Amos-Goodwin’s list of volunteer commitments includes church activities at St. Patrick Church, SCCCW Women’s Guild activities, working with the YWCA of greater Charleston, organizing the annual Martin Luther King, Jr., and mayoral breakfast, educating the community on various programs, organizing the St. Patrick’s ecumenical gathering in which members of the Jewish, Baptist, AME, and Episcopal faiths met to learn about other religions, and serving on the Public Policy Committee — to name a few.
Her philosophy for volunteer work is that she only volunteers where her expertise can assist those in need.
“I don’t join social organizations,” Amos-Goodwin said in an interview with The Miscellany. “Don’t get me wrong. I love to socialize, but there just isn’t enough time left. It is amazing how much work is left to be done.”
Her attitude is undaunted, however.
“My goal when I volunteer is to help the community and mankind in some small way,” she said.
After having read over Amos-Goodwin’s nomination packet, Moore said that she was amazed that one woman could accomplish all of these wonderful things.
“I believe that when we do for the least of our brothers we are never alone, for God’s unconditional love and support carries us through to completion and empowers us to continue his work here on earth,” Moore said.
It is this godly empowerment that has allowed Amos-Goodwin to make huge strides in assisting organizations that help children. Toward that goal she has chaired efforts that the Knights of Peter Claver have made for children and helped raise scholarship money for the United Negro College Fund.
She also organized a baby shower for 12 single mothers ages 18 and older that provided them with necessities from diapers to cribs and car seats.
“I contacted the proper agencies to get these young women what they needed during this difficult time. I tend to volunteer for committees geared toward aiding children,” she said.
Though not a mother herself, she nurtures those most in need.
“No wonder I don’t get any sleep,” she said. “When I think about all I do, it sounds so tiring. But you can miss a few hours of sleep, maybe give up a few weekends of rest to serve. We must all be cognizant of the needs of our community.”
Amos-Goodwin attributes her commitment to giving to her mother’s example.

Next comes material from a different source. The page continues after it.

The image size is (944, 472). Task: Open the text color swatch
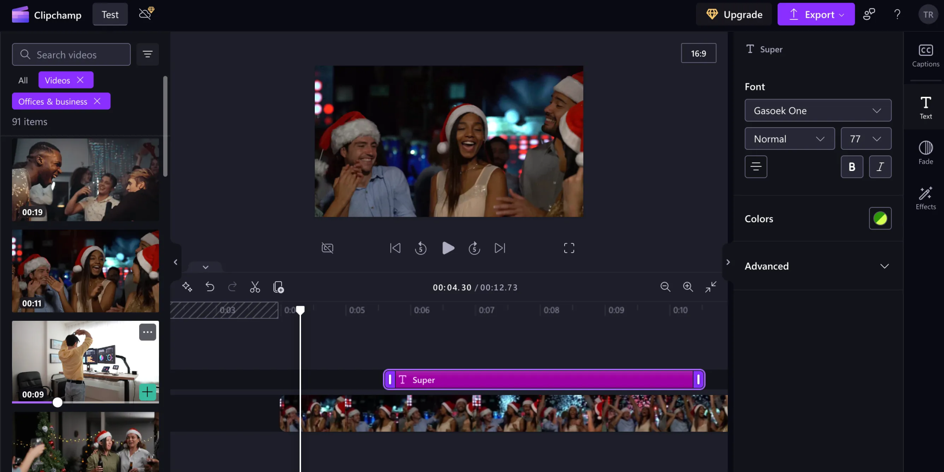[x=881, y=218]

She used to serve on the Charleston County Council.
“She just expected me to do volunteer work,” Amos-Goodwin said. “I saw what had to be done and knew that I just didn’t have a choice.”
Neither did she have a choice about receiving some well-deserved notice from the SCCCW.

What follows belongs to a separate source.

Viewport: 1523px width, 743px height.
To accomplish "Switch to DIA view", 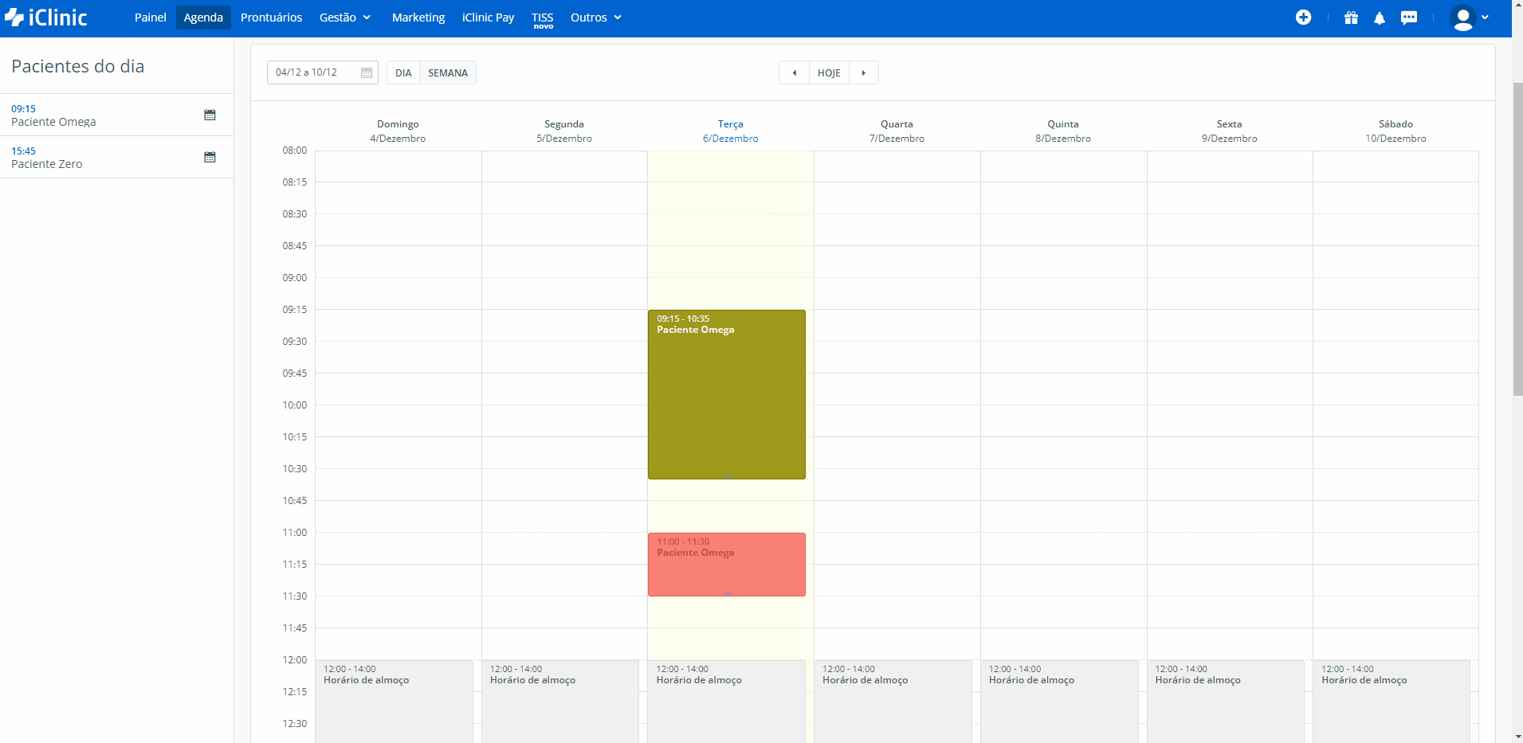I will pyautogui.click(x=403, y=73).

“Winning this award made me think maybe what I am doing is the right thing, but I don’t do this for accolades,” she said. “I learned early on that giving is fulfilling. If people are out there helping and aren’t fulfilled, they’ve chosen the wrong way to help.”

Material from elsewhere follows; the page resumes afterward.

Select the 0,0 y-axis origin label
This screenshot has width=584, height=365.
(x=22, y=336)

In addition to all of her community work Amos-Goodwin has a full-time job. She works for the Office of Cultural Affairs as the coordinator for the annual MOJA arts festival held each fall.
The 10-day African-American Caribbean arts festival is a time for artists to showcase their work. The festival includes food, music, and social awareness. Amos-Goodwin doesn’t let any opportunity pass. She uses the arts festival to disperse information to make the community a better place.
Festival booths represent groups ranging from the Center for Equal Justice to renters to buyers and others, she said. “We get out the information that the community needs. I see that need and MOJA is a great platform.”
“I just have to do all that I do,” said Amos-Goodwin. “The world is filled with so many issues, problems, and concerns. If we can make a difference in our hometowns the world will be a better place.”
Moore said that Amos-Goodwin is one of those people who sees the needs of her brothers and sisters and answers the call, and that she deserves the notice she received.
“I can’t imagine anyone being more deserving,” she said.